Mr Jamali was unabashedly obsequious to his military bosses and was always over-eager to do everything at their bidding. If anything, Mr Jamali went too far in allowing the President to acquire the constitutional rights of the prime minister as the chief executive, a title Gen. Musharraf assumed on staging his coup in October 1999 and never found the grace to grow out of.

It is, therefore, very puzzling indeed why the military would like to upset the political apple cart it so dexterously built in the past few years beginning from a sham referendum to the passing of constitutional amendments to legitmize the presidency.

It has gone on to bulldoze the passage of the controversial National Security Council bill and to continue its prevarication on the "uniform" issue, which still rankles the parliament and pervades political uncertainty.

The only explanation for forcing Mr Jamali's exit at this point seems to lie in the military's insatiable appetite for its "command and control" of the minutiae of domestic politics.

This is hardly conducive to the nurturing of Pakistan's stunted democratic process. Neither is it a recipe for promoting harmonious domestic polity, which the general came to introduce five years ago and for which he received understandable public acclamation.

Instead of imparting a freshness to it, the general has turned the domestic political scene into a putrid cesspool of discredited politicians who are being recycled in an unending game of musical chairs.

Indeed, by forcing out Benazir Bhutto and Nawaz Sharif, who are arguably no worse than the pack being favoured, he has reduced the competition in terms of political agenda and astuteness to a level that has made Pakistan a laughing stock among political democracies of South Asia.

With such political credentials and with the latest Indian elections having raised the bar of political maturity in the region even higher, it is unlikely that Pakistan can play a leading role in the South Asian renaissance which was heralded by Saarc's last summit in Islamabad.

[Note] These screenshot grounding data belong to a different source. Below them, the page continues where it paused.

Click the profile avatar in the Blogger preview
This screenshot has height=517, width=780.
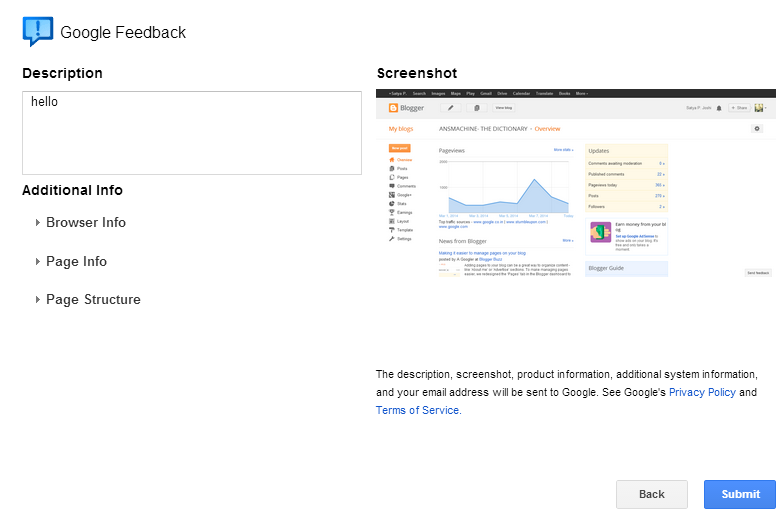759,108
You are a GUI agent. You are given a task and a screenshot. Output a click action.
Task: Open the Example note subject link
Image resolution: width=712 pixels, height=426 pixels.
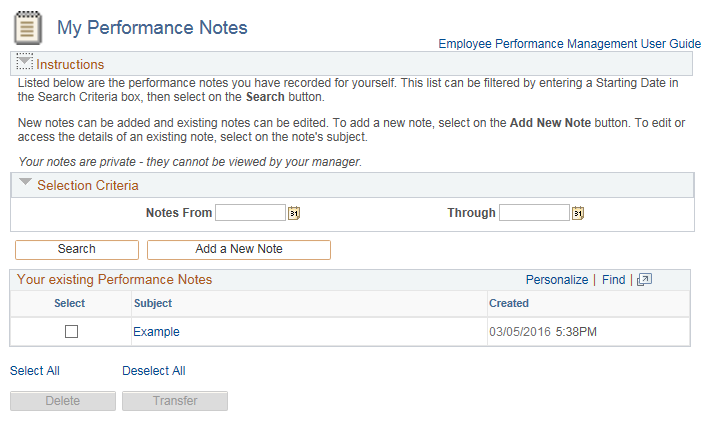point(156,332)
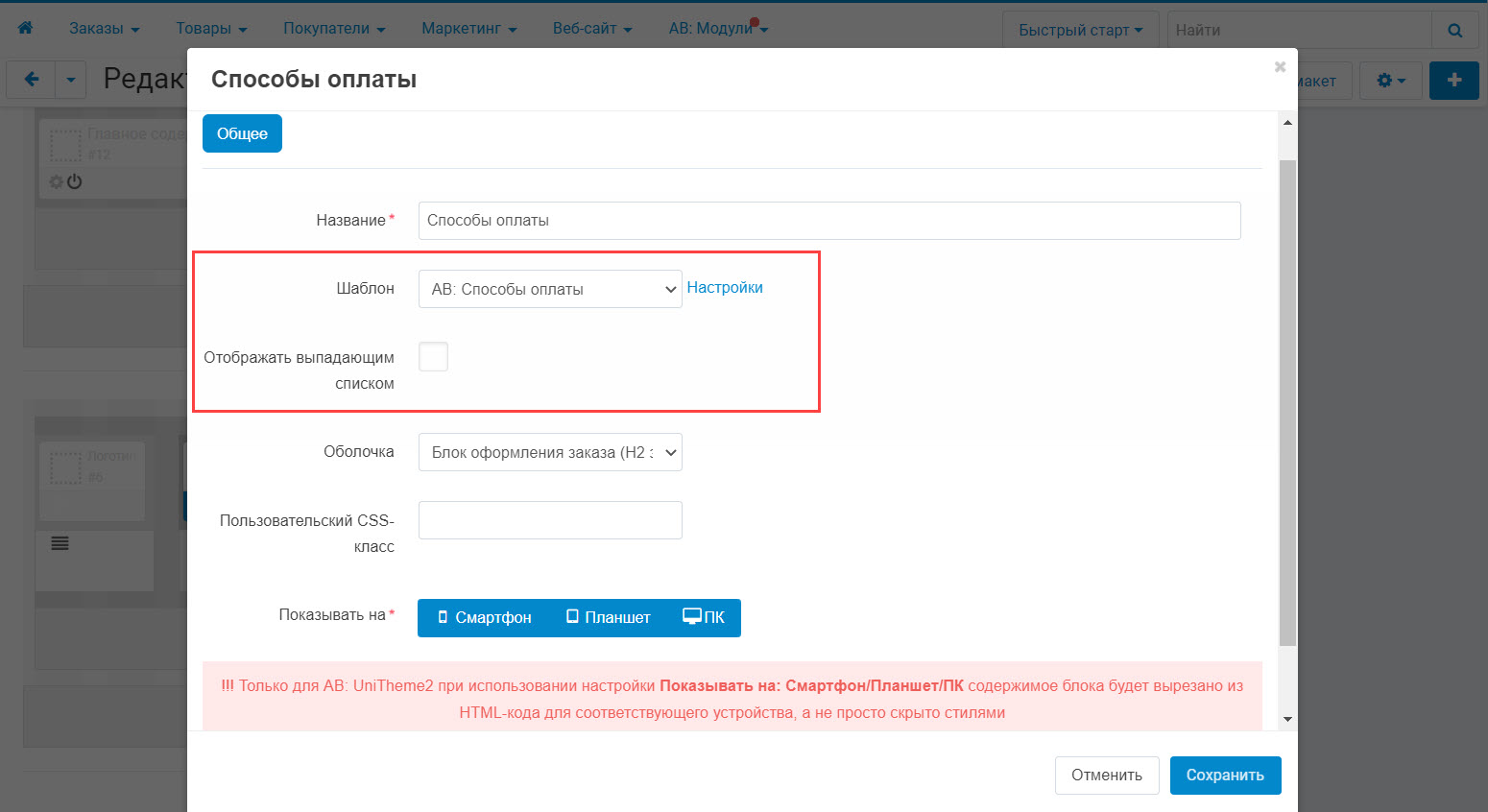1488x812 pixels.
Task: Toggle the Смартфон device button
Action: coord(484,617)
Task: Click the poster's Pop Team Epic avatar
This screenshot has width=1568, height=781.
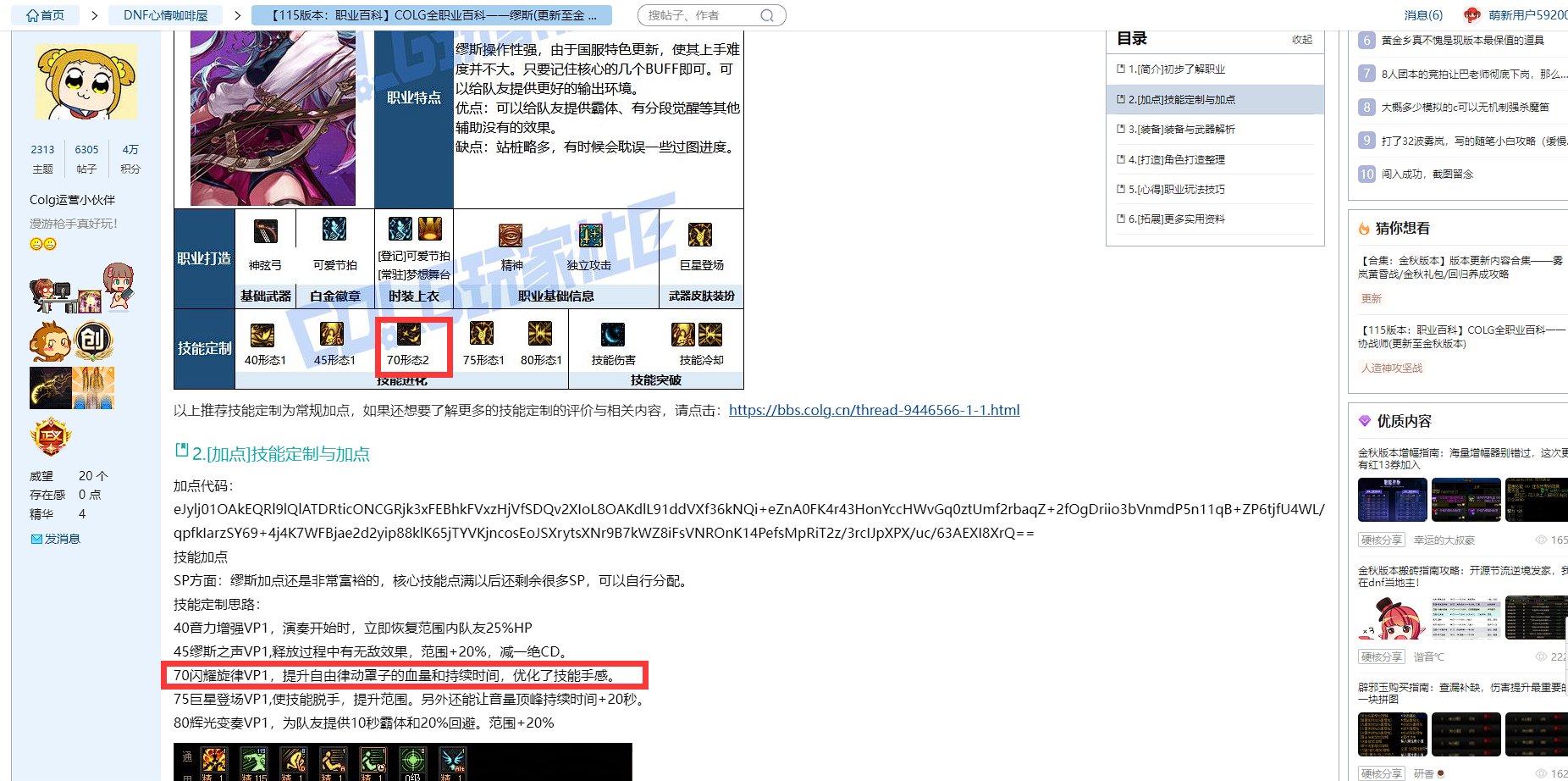Action: [x=86, y=82]
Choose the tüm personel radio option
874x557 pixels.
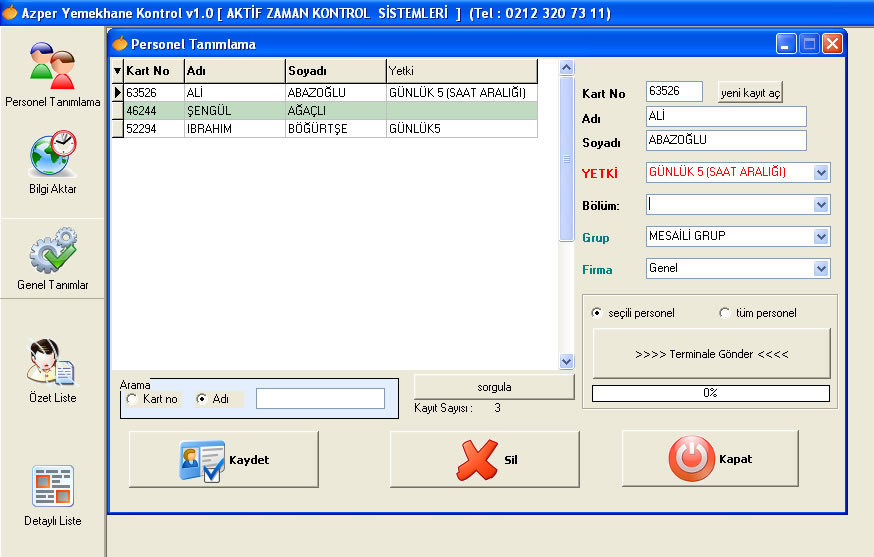pyautogui.click(x=725, y=313)
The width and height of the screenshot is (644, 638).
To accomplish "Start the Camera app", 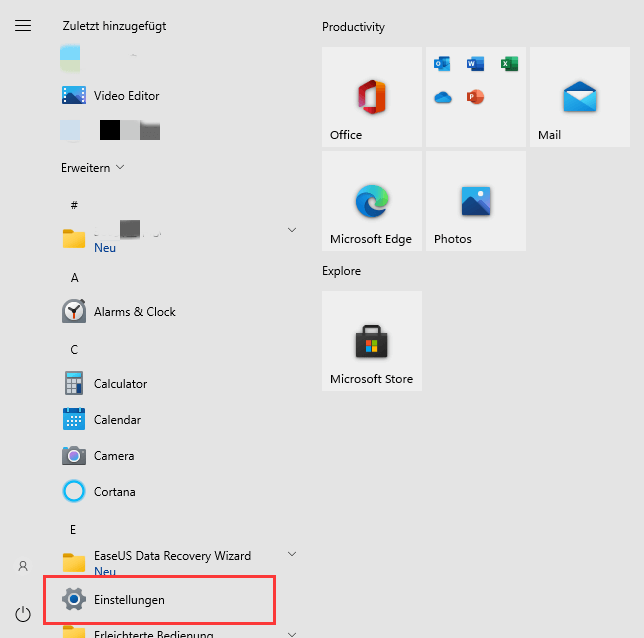I will 113,456.
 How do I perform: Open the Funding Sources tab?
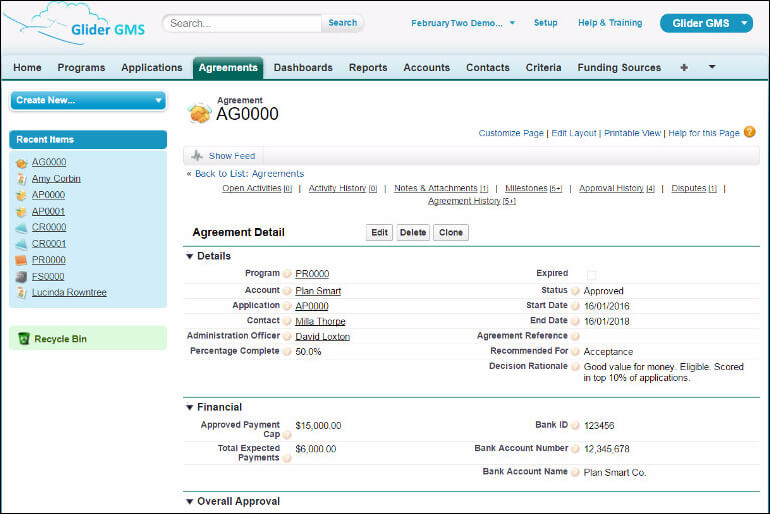[619, 68]
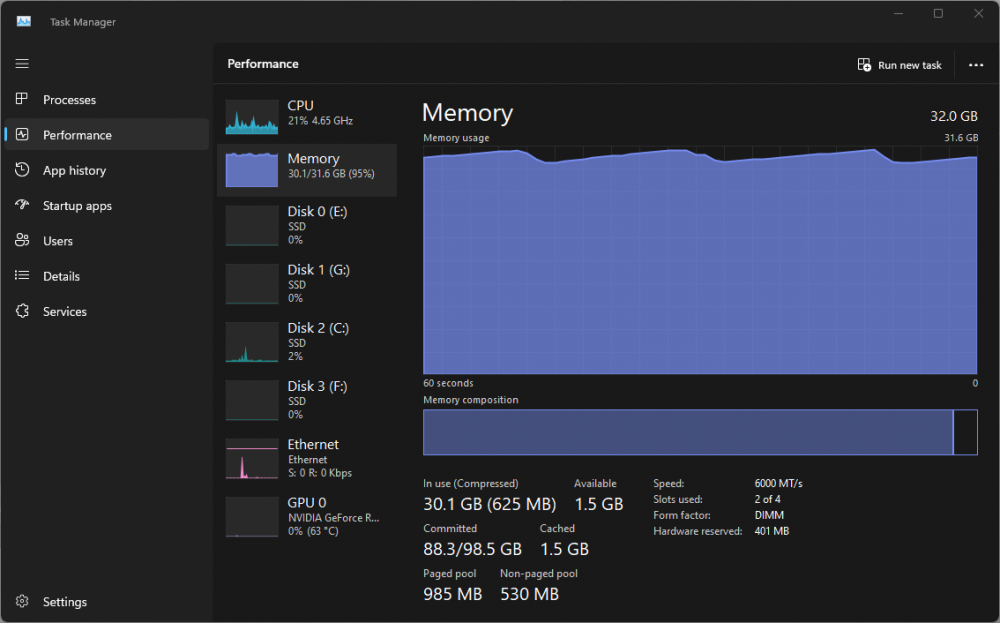The height and width of the screenshot is (623, 1000).
Task: Open App history via clock icon
Action: (22, 170)
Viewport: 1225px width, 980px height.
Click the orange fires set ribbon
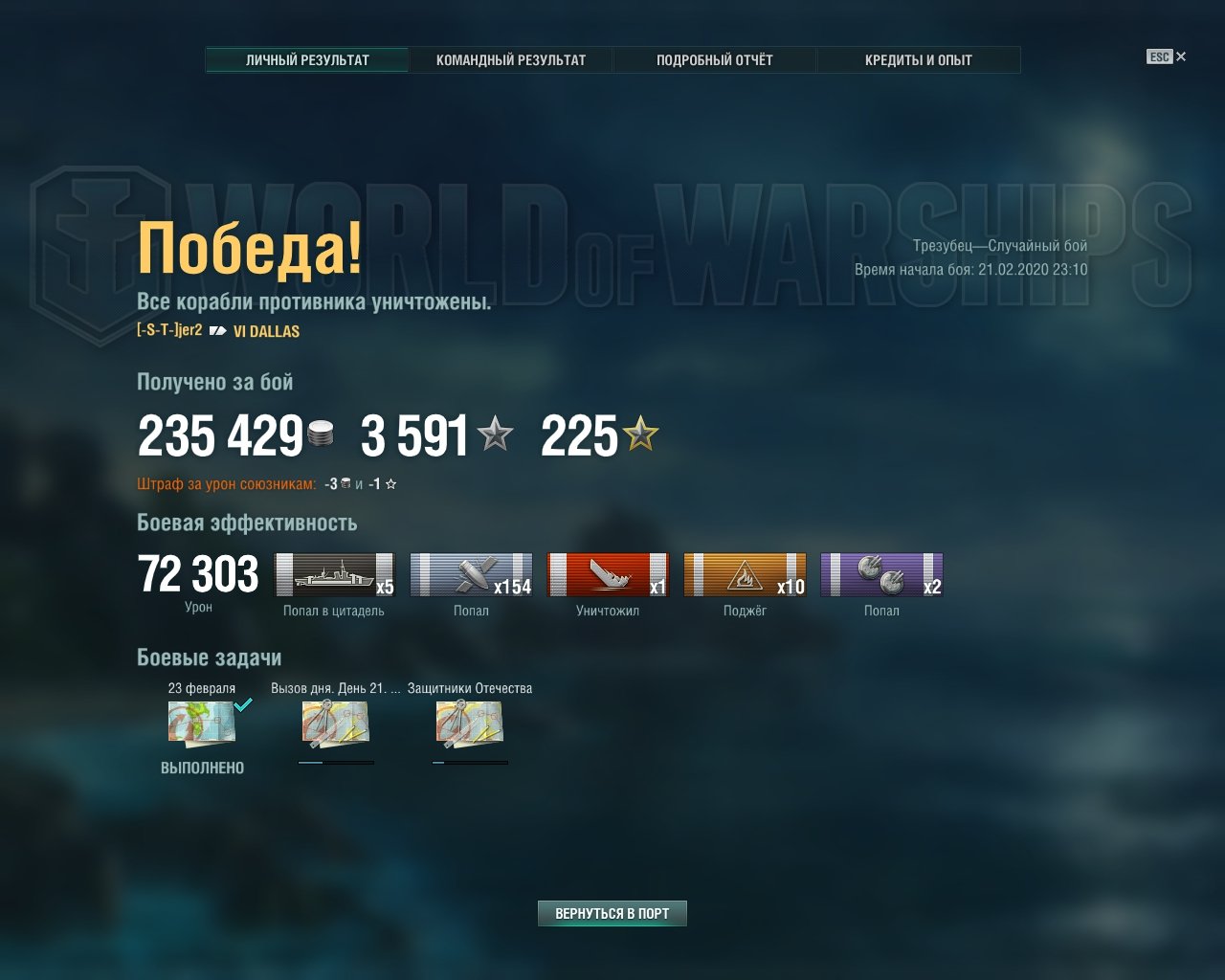pyautogui.click(x=745, y=575)
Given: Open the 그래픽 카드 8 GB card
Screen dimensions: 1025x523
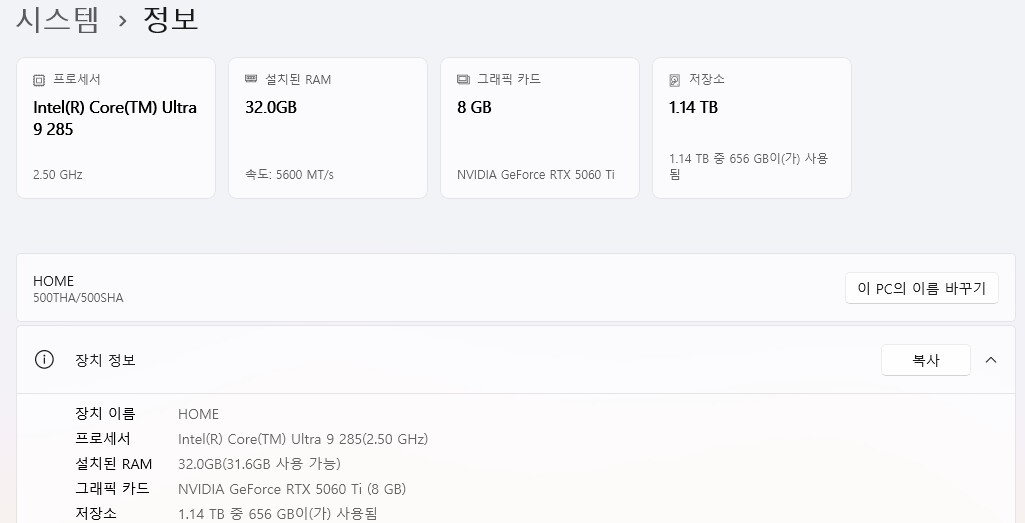Looking at the screenshot, I should tap(540, 128).
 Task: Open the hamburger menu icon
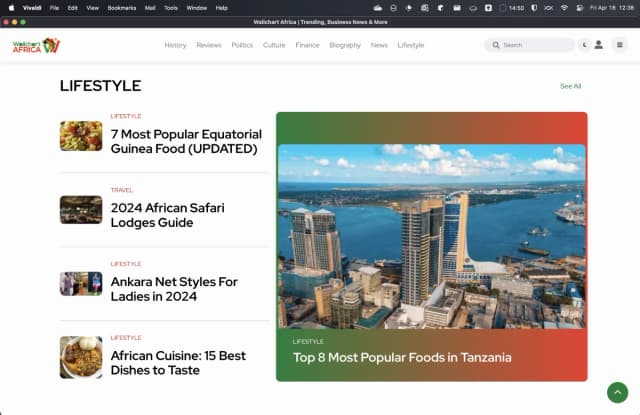(619, 45)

It is even doubtful that India which is currently engaged in an official dialogue will take us seriously as the government's democratic deficit continues to balloon and will more likely be tempted to take advantage of this basic weakness of Pakistani negotiators in driving a hard bargain.

Although the United States is committed to support the military regime through thick and thin, it too would be embarrassed by the continuing erosion of democratic credentials of its Pakistani ally while it peddles its plan to make the Islamic world more democratic.

Instead of providing a lead or inspiration to others in the Muslim world, Pakistan is regressing towards a full-fledged military dictatorship or, at best, an Egyptian-style democracy.

The President's recently-paraded doctrine of "enlightened moderation" has been rendered completely hollow and hypocritical by using his sleight of hand to oust his prime minister.

While the exit of Mr Jamali is itself a great blow to whatever democratic pretensions the present dispensation may have, the manner in which his succession has been orchestrated by the president and his men is even more unpalatable.

Not only Mr Jamali was forced to sign his political death warrant, he also had to suffer the indignity of naming his executioner as his successor. Constitutionally, he could well have recommended the dissolution of the parliament and holding of fresh elections, thereby calling the president's bluff.

Instead, he was forced, ostensibly as a gesture of goodwill and solidarity, to nominate as his successor, the person who had been trying to oust him. There was no discussion among the PML parliamentary members as to who should succeed Mr Jamali.

Decisions like this usually require a good deal of debate and deliberation in a parliamentary democracy. Mr Shujaat Husain, who has the reputation of being the king-maker in the party, but who himself is hardly any more dynamic than the allegedly lackadaisical Mr Jamali, was "unanimously" chosen for the job, at least for the interim period.

It had been reported in the press that the president himself, contrary to all norms of parliamentary democracy, was openly canvassing from his chambers in the parliament, to oust Mr Jamali and to instal someone whom he considered to be more pliable and of more value to his own (and the military's) political ambitions.

That choice fell on Mr Shaukat Aziz, the finance minister. Again, there was no formal discussion or debate regarding Mr Aziz's candidacy, despite the fact that he is at present not eligible to become the prime minister and will have to wait at least six months to get elected to the National Assembly.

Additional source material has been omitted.